KPK Tuntut Cabut Hak Politik Mbak Ita dan Alwin Basri Selama 2 Tahun -->

Iklan Atas

KPK Tuntut Cabut Hak Politik Mbak Ita dan Alwin Basri Selama 2 Tahun

Kamis, 31 Juli 2025
Mantan Wali Kota Semarang dituntut hukuman enam tahun penjara


Jakarta – Mantan Wali Kota Semarang, Hevearita Gunaryanti Rahayu atau yang dikenal sebagai Mbak Ita, dituntut hukuman enam tahun penjara oleh Jaksa Penuntut Umum (JPU) dari Komisi Pemberantasan Korupsi (KPK). Sementara itu, suaminya yang juga mantan Ketua Komisi D DPRD Jawa Tengah, Alwin Basri, menghadapi tuntutan yang lebih berat, yakni delapan tahun penjara.

Tuntutan tersebut disampaikan dalam sidang yang digelar di Pengadilan Tindak Pidana Korupsi (Tipikor) Semarang pada Rabu (30/7/2025).

Pasangan suami istri ini didakwa dalam tiga kasus korupsi dengan total nilai suap dan gratifikasi mencapai Rp9 miliar. Dugaan korupsi meliputi pengadaan meja dan kursi untuk sekolah dasar, pengaturan proyek penunjukan langsung di 16 kecamatan, serta pemotongan insentif pegawai di Badan Pendapatan Daerah (Bapenda) Kota Semarang.

Sidang yang dipimpin oleh Hakim Ketua Gatot Sarwadi juga menjatuhkan tuntutan denda sebesar Rp500 juta kepada masing-masing terdakwa, dengan subsider enam bulan kurungan.
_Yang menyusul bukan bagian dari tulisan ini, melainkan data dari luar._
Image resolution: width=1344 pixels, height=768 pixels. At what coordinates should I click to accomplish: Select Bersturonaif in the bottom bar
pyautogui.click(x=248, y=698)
Selain itu, hak politik keduanya dituntut untuk dicabut selama dua tahun setelah vonis dijatuhkan.

Jaksa KPK, Wawan Yunarwanto, menambahkan bahwa Mbak Ita dituntut membayar uang pengganti sebesar Rp600 juta, sedangkan Alwin Basri sebesar Rp4 miliar. Pembayaran tersebut harus dilakukan dalam waktu satu bulan setelah putusan inkrah. Bila tidak dibayarkan, aset terdakwa akan disita dan dilelang. Jika aset tidak mencukupi, maka akan ada tambahan pidana penjara sesuai ketentuan dalam UU Nomor 31 Tahun 1999 juncto UU Nomor 20 Tahun 2001 tentang Pemberantasan Tindak Pidana Korupsi.
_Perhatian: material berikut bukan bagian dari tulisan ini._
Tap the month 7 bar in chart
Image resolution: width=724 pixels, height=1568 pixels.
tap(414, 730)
Tiga perkara yang menjadi pokok kasus ini adalah:

1. Suap pengadaan meja dan kursi sekolah dasar senilai Rp20 miliar oleh Dinas Pendidikan Kota Semarang tahun 2023. Dari proyek tersebut, Direktur Utama PT Deka Sari Perkasa, Rachmat Utama Djangkar, memberikan komitmen fee sebesar Rp1,7 miliar.
2. Pengaturan proyek penunjukan langsung di 16 kecamatan pada tahun yang sama. Jaksa menyebut Alwin menerima Rp2 miliar, termasuk Rp1 miliar yang dipakai untuk biaya pelantikan istrinya sebagai wali kota.
3. Pemotongan insentif pegawai Bapenda yang mencapai Rp2,4 miliar, yang sebagian disebut digunakan untuk keperluan pribadi Hevearita, termasuk untuk membiayai penampilan penyanyi Denny Caknan, berdasarkan keterangan saksi di persidangan.
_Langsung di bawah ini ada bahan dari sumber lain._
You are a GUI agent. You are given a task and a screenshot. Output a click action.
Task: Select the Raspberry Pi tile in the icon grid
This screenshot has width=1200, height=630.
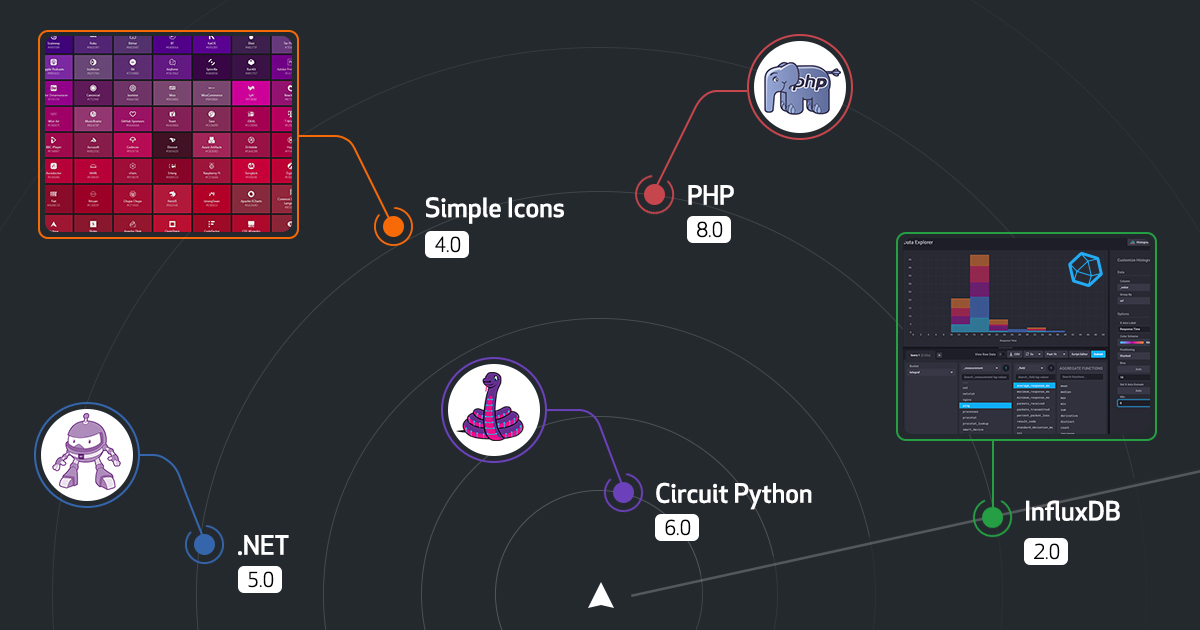click(x=211, y=172)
Kuasa hukum kedua terdakwa, Agus Nurudin, menyatakan akan mengajukan nota pembelaan (pleidoi) pada sidang selanjutnya. Ia optimistis kliennya bisa dibebaskan. “Kami akan membuktikan bahwa klien kami tidak bersalah,” tegas Agus.

Sebelumnya, dalam salah satu sidang, Hevearita sempat menangis dan menyebut bahwa dana dari Bapenda selama ini dianggap sebagai "tradisi" yang telah berlangsung lama dan mengaku tidak menyadari telah melanggar hukum. Sementara itu, Alwin mengaku lupa melaporkan seluruh kekayaannya, yang melonjak tajam menjadi Rp4,59 miliar dalam Laporan Harta Kekayaan Penyelenggara Negara (LHKPN) tahun 2023.

Kasus ini terkuak setelah KPK melakukan penggeledahan di Balai Kota Semarang dan kediaman pribadi Hevearita pada Juli 2024.(des*)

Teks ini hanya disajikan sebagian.